Abstract

Abstract: Special economic zones (SEZs) attract investment and political support based on promises of both macroeconomic growth and local economic benefit. Myanmar has numerous SEZs, including those in Thilawa, Dawei, and Kyaukphyu. Recent SEZ legislation requires investors and administrators to maintain the standard of living of communities displaced by the SEZ development. This paper studies the socioeconomic impact on households which have been relocated by the Thilawa SEZ, comparing them with those which remained in their original communities. Relocated households have experienced significantly higher rates of unemployment, debt, and lack of livelihood/income diversity. Due to a greater reliance on food purchases and income insufficiency, relocated households reported higher rates of food insecurity, and nearly one-third reported having taken out loans to meet food shortages in the past year.

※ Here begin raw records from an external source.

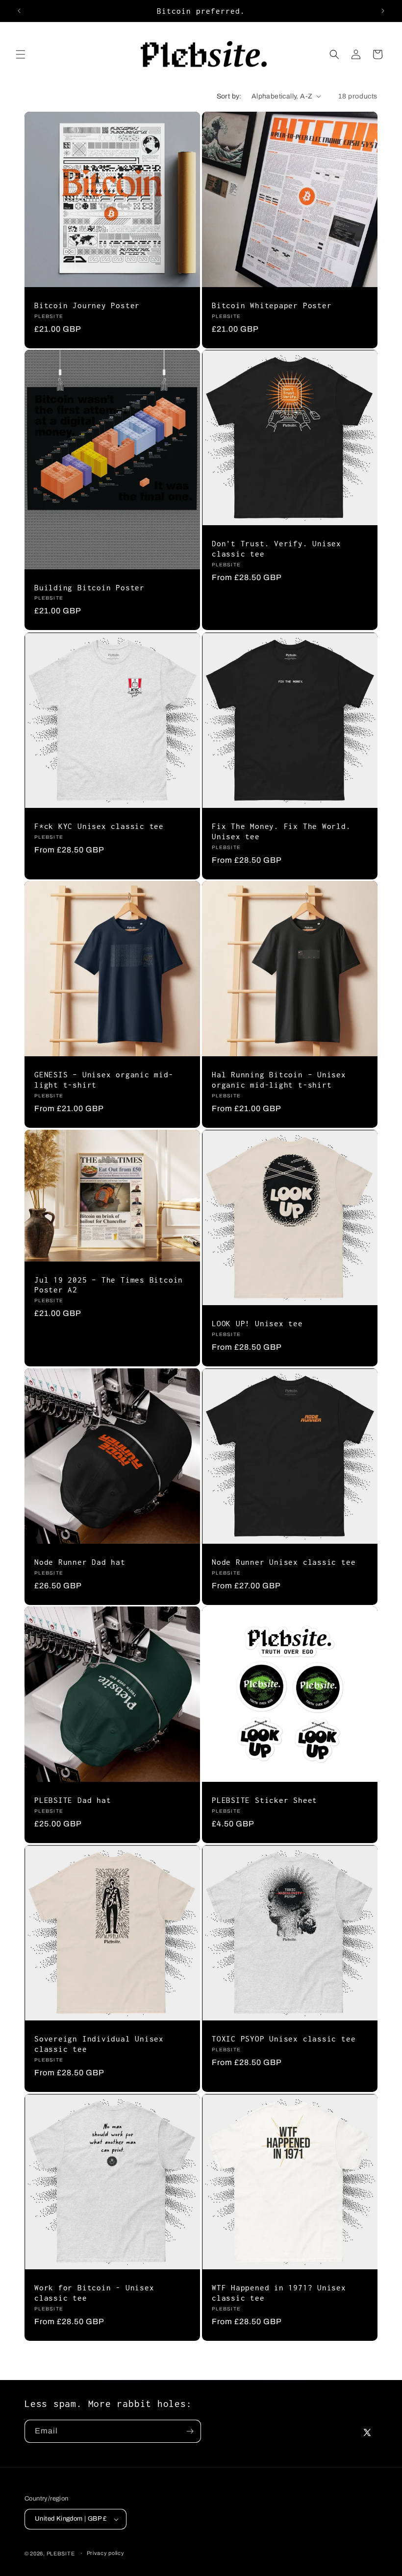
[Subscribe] (190, 2431)
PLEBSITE (61, 2553)
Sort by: (229, 96)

Overall, the pattern of coping amongst relocated households demonstrates significantly lower levels of resilience than non-relocated households, which results in a rapid erosion of economic capital, and subsequently a decline in future coping capacity. These findings challenge the assumptions around capital-based compensation approaches to relocation programs and argue instead that the process of relocation is best compared to a shock transition to an urban state, characterized by a rupturing of the relationship to land. The ensuing precarity demands a high level of adaptive capacity, which, in turn, requires not only new skills but access to resources, markets, and welfare mechanisms, many of which are not available. If SEZs are to fulfill both the wider economic promise and the legal requirements, a radically different approach to the processes of relocation is needed.